» Aim of the exercise:
The required output is the exact text of the lines from the line containing "Click arrow icon" through the final line below, inclusive, without pictures.

» Provided data:
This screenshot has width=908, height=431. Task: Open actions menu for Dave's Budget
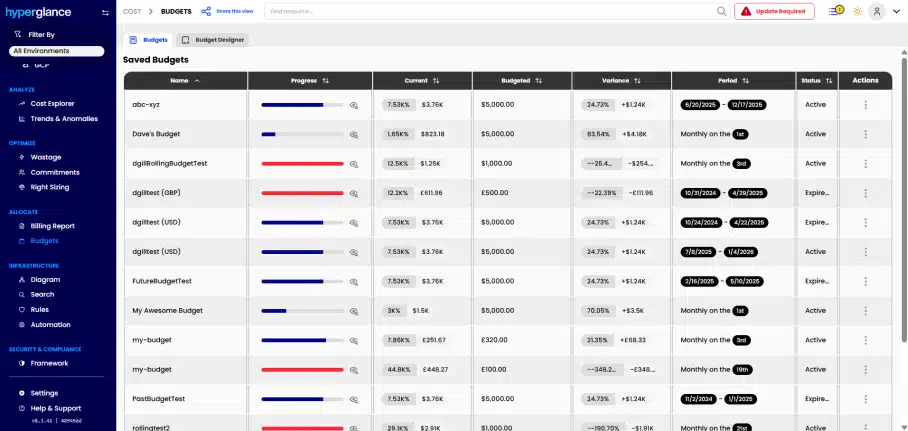[865, 133]

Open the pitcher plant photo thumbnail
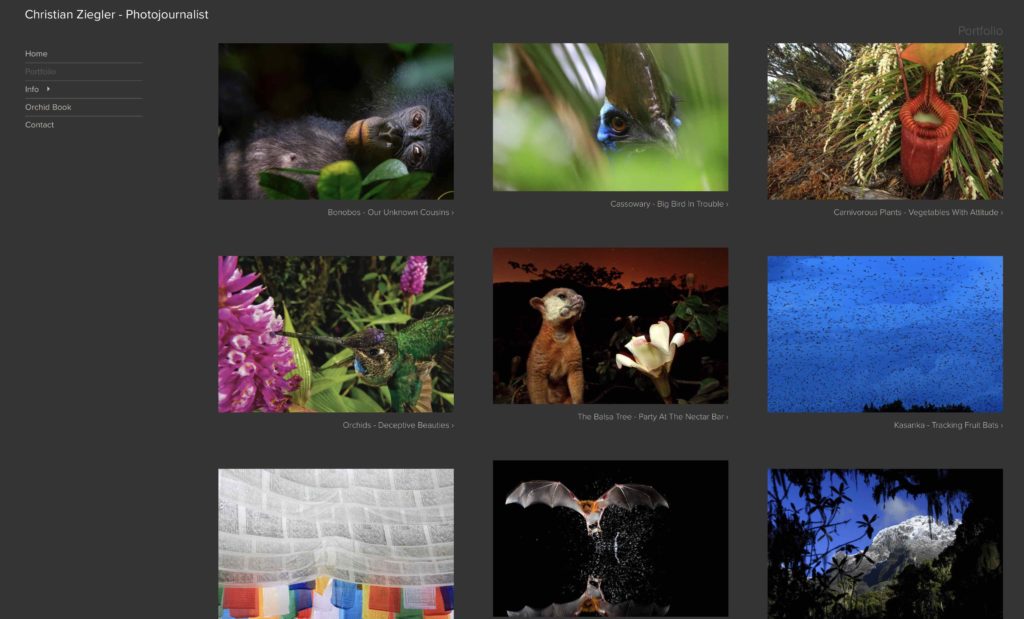click(885, 121)
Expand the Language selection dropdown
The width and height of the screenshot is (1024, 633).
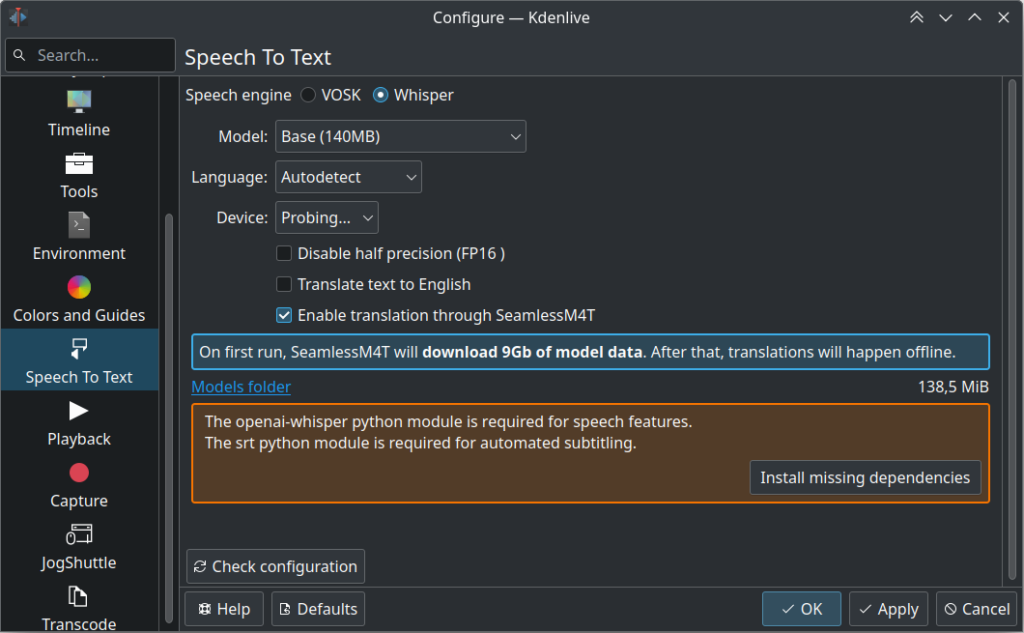(348, 176)
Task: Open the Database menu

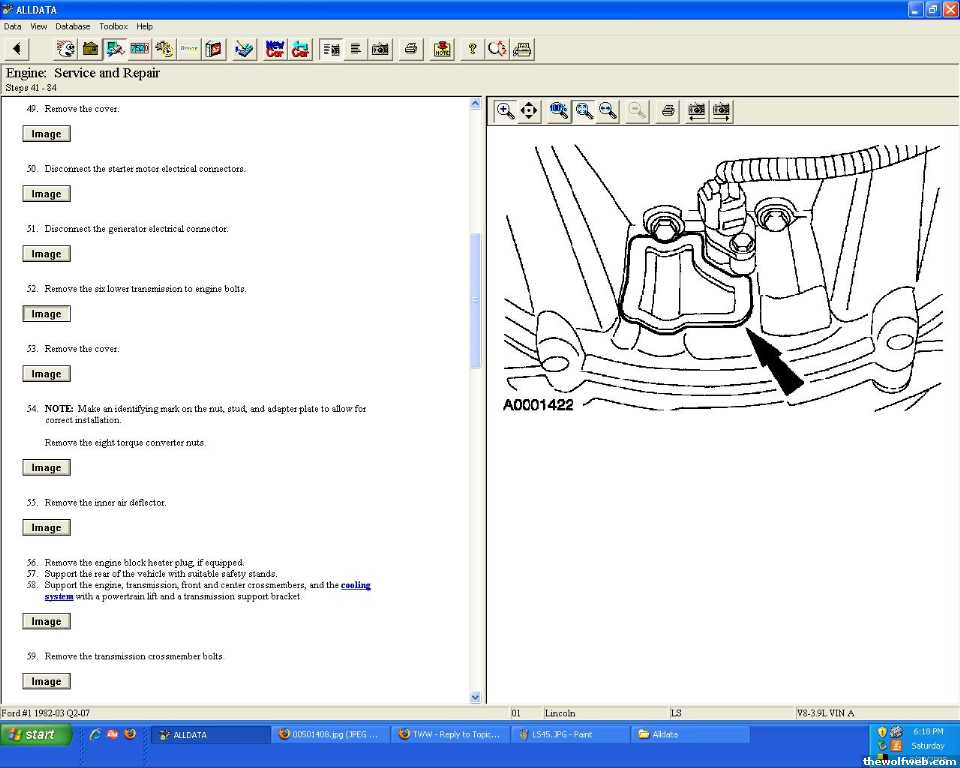Action: pos(72,26)
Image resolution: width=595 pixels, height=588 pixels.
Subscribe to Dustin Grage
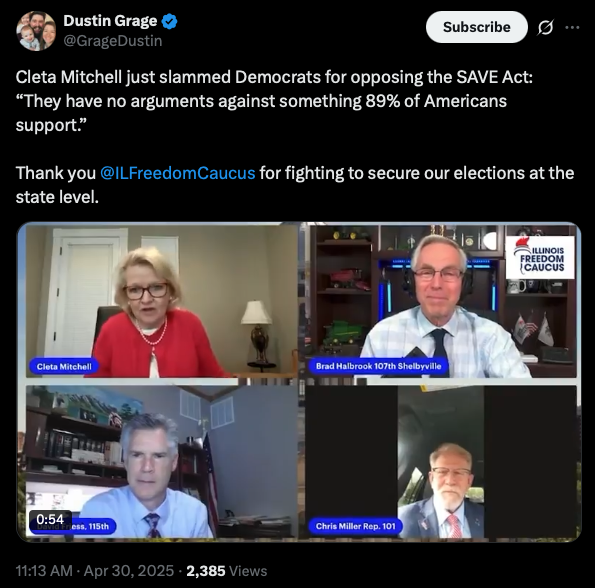[477, 27]
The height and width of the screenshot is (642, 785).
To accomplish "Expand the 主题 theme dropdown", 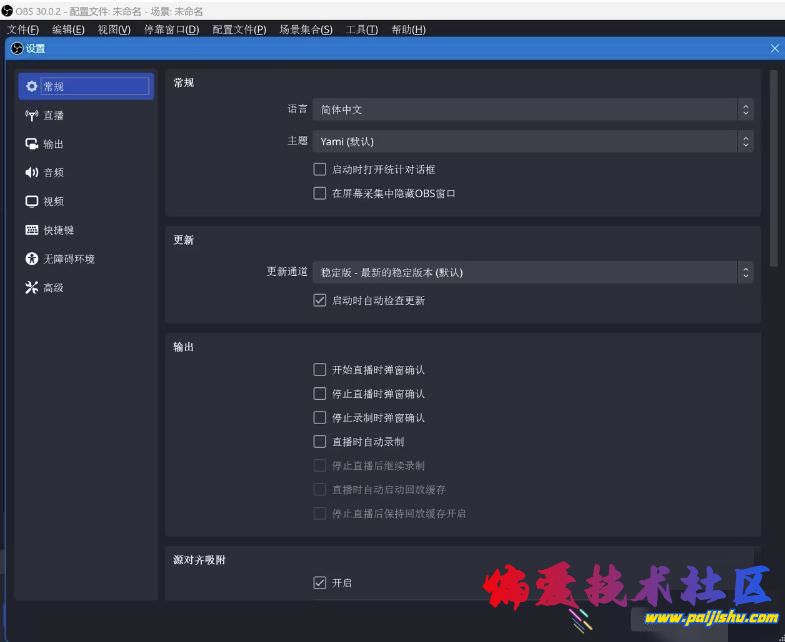I will (533, 142).
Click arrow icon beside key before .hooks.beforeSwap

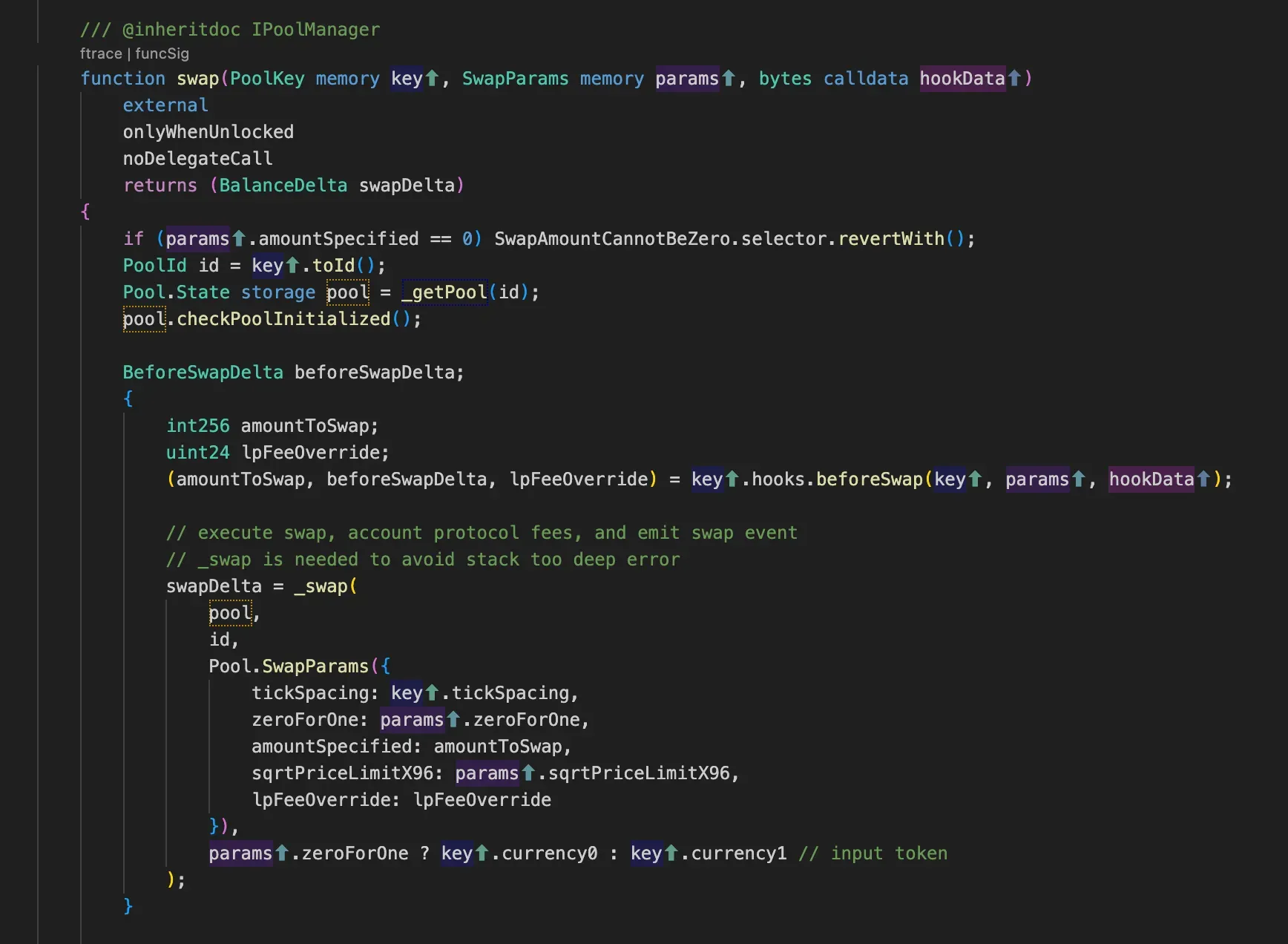[732, 479]
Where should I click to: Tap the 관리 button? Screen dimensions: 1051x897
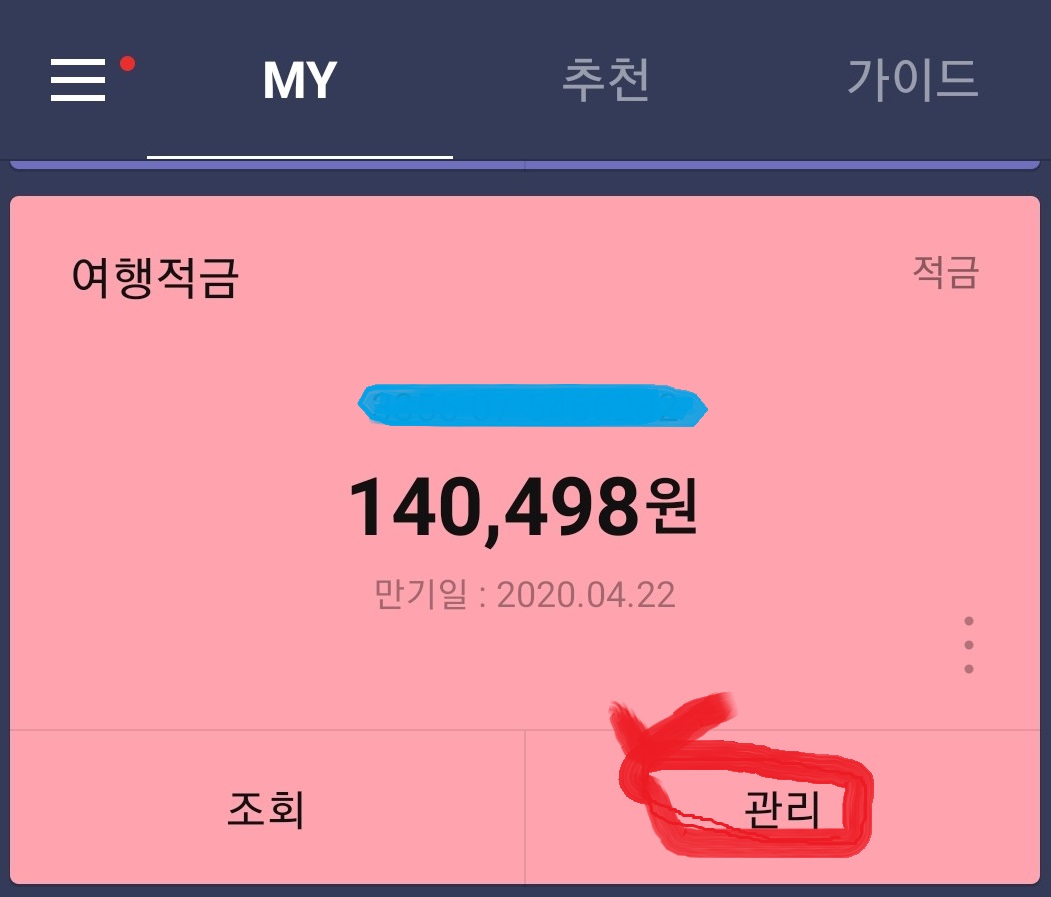tap(782, 809)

» Your response:
Click arrow icon beside key before .hooks.beforeSwap

[732, 479]
Where should I click to: Tap the 관리 button? Screen dimensions: 1051x897
tap(782, 809)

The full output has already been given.